More than 70 years after biologists identified the powerful plant hormone auxin, they have finally found how plant cells detect it.
Auxin plays a role in just about every aspect of plant growth, from roots to shoots. Gardeners use auxin-containing products to coax cuttings to take root and overdoses of auxin to kill weeds.
In the long search to understand how auxin works, biologists have had trouble figuring out step one: how a cell detects the hormone in the first place. In the May 26 Nature, two research groups independently report finding an auxin receptor in plant cells. It turns out to be a previously recognized molecule called transport inhibitor response 1 protein (TIR1).

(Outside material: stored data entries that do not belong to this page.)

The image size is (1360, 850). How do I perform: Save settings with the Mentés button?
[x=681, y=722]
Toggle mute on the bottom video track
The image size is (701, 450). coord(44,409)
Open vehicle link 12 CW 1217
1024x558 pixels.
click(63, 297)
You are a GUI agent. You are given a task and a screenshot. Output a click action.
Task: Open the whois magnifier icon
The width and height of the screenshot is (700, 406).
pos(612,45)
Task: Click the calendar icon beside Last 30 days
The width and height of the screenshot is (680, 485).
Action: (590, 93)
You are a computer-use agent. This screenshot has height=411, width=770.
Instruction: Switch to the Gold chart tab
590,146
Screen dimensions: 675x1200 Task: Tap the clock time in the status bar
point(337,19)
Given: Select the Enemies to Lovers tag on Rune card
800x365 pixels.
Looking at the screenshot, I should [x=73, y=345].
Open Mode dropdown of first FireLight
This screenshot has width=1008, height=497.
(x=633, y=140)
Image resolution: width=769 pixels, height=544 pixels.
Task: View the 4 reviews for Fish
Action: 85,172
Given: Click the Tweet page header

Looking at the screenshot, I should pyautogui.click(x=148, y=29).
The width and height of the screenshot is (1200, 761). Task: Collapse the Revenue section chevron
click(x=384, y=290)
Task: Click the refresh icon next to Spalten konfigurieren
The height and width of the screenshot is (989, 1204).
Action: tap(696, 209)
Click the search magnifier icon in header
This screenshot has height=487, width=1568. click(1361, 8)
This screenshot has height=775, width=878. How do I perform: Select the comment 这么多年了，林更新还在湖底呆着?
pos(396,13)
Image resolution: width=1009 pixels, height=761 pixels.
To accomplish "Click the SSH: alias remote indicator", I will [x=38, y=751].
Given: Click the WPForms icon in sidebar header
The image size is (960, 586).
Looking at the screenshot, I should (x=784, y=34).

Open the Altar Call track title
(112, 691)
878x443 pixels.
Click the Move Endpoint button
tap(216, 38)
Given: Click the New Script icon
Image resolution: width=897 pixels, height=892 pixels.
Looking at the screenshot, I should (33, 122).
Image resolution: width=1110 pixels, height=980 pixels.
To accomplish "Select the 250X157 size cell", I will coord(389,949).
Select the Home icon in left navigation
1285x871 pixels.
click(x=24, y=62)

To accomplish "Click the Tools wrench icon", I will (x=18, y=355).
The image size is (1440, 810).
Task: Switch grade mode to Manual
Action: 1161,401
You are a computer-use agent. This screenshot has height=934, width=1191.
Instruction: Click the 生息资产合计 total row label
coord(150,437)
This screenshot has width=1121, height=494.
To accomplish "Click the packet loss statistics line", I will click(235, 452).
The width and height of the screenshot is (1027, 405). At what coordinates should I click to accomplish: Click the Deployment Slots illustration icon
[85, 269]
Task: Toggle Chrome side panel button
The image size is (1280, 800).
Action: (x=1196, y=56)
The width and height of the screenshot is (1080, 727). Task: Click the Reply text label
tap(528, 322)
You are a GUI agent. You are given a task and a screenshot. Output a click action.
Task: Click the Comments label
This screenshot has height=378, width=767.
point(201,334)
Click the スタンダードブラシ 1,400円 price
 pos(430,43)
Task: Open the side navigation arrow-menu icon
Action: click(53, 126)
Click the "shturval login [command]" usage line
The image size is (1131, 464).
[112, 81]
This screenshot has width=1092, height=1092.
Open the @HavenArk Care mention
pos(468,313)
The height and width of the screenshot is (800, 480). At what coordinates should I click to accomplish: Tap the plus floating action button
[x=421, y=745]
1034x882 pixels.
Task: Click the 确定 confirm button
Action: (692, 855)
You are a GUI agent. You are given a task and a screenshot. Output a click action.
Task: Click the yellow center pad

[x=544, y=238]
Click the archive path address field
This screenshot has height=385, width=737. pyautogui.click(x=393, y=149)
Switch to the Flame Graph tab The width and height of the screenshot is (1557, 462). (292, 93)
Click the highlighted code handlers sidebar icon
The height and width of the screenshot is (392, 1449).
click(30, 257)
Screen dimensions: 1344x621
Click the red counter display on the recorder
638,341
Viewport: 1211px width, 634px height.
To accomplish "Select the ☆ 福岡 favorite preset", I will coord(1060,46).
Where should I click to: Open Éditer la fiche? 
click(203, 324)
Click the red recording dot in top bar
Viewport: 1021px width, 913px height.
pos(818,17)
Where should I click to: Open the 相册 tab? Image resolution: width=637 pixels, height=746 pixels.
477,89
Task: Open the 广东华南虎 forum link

One team, led by Mark Estelle of Indiana University in Bloomington, identified the receptor by using engineered insect cells to produce TIR1. The researchers then tested whether the protein would combine with auxin in a simplified environment devoid of hundreds of other plant chemicals. By adding specific compounds known to interact with auxin, the team confirmed that TIR1 binds directly to auxin.
Similar results with TIR1 made by frog cells came from the other team, led by Stefan Kepinski of the Umeå Plant Science Center in Sweden and Ottoline Leyser of the University of York in England.
The two studies suggest that auxin and its receptor spur growth by releasing cells’ parking brakes. When the hormone docks into a TIR1 protein, it prompts the cell to destroy certain inhibitors of cell-growth genes.